No, this is not about online dating. I am referring to the growing use of consumer scores to help companies determine how much time and energy to invest with individual customers.
We’re all familiar with credit scores that yield a single number meant to reflect how dependably you pay your bills. A high credit score can mean easy access to credit, often at lower interest rates that reflect your low re-payment risk. A poor credit score can mean limited access to credit and loans, in addition to higher interest rates.
The folks behind the credit scores have been relentless in their work to find new markets for their product. With the notion that a credit score is also a reflection of someone’s level of personal responsibility as well, credit information is increasingly used in hiring decisions. You’ll also find credit scores used to determine pricing for such things as automobile insurance, the insurance companies having concluded that if you pay your bills on time, you likely drive carefully as well.

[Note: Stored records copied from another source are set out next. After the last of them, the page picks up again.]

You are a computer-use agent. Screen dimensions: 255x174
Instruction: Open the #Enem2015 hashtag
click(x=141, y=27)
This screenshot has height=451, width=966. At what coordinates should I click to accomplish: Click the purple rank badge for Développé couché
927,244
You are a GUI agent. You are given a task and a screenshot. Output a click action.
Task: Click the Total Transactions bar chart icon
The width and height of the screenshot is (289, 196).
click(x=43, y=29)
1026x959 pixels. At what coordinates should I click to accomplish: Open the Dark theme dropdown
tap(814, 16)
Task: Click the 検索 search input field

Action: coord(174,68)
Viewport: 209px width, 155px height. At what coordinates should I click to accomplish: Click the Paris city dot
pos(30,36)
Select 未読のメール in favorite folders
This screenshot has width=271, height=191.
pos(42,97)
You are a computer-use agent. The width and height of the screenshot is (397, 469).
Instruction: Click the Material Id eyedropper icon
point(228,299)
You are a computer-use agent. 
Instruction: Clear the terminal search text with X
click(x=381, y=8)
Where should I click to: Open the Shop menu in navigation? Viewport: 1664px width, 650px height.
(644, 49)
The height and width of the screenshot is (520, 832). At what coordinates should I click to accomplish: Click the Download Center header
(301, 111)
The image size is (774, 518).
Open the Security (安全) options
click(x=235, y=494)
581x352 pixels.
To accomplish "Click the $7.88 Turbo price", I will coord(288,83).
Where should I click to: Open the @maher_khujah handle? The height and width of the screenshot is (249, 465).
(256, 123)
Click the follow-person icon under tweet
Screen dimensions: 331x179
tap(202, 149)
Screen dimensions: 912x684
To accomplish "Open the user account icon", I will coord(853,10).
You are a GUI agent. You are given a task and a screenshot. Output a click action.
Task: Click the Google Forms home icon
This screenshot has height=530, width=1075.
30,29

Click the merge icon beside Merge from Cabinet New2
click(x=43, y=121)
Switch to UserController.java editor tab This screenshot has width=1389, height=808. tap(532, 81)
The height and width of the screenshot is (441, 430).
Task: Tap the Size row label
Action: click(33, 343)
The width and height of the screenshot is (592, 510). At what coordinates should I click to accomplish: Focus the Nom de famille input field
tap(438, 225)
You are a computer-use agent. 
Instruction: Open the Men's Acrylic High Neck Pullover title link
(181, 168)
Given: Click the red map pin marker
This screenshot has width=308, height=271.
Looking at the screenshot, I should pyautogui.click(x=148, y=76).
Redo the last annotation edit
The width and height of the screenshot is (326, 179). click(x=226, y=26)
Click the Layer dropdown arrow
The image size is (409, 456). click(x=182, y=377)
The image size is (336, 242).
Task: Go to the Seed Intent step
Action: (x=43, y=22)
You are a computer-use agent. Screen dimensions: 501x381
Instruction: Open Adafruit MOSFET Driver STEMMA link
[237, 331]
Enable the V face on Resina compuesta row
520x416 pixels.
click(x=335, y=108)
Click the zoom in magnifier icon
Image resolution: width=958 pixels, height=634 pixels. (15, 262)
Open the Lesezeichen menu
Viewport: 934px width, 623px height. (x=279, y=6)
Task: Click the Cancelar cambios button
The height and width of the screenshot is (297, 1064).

But credit scores are not the only consumer scores out there. In parallel with credit scores, a number of companies have been building out consumer scores based on Customer Lifetime Value (CLV). The CLV concept has been around forever. What’s changed recently is increasingly easy access to a wide variety of input datasets (a/k/a/ “signals”) that work to increase the precision of these scores, along with increasing computer power that makes it possible to access and act on these scores in real-time.
And how are these scores used? A recent Wall Street Journal articles suggests that CLV scores are increasingly used by companies to determine how they will interact with their customers. A higher scoring customer may actually get faster and better customer service. Companies will offer bigger incentives and better deals to their best customers in order to retain them. CLV scores start with numeric calculations of the likely dollar value of a customer over the entirety of the projected relationship (and yes, your score typically declines as you get older because … less lifetime). More recently, these relatively simple calculations have been enhanced with demographic overlays and a wide array of lifestyle and even behavioral data points. For example, customers who complain too much or call customer service too often may have their scores reduced as a result.
Currently, companies implement their own CLV scoring systems, sometimes with the help of third-party vendors. CLV scores as a data-driven way to make sure better customers are treated better sounds benign. Where it could take a more worrisome turn is if a third-party vendor tries to centralize all of this information to build a single CLV score for all consumers. This would be a fraught undertaking, especially since it would likely not be subject to any regulatory scrutiny and control. Such a scoring system would also look uncomfortably similar to the social credit system recently introduced by the Chinese government, the implications of which are not yet fully understood but are likely to be profound.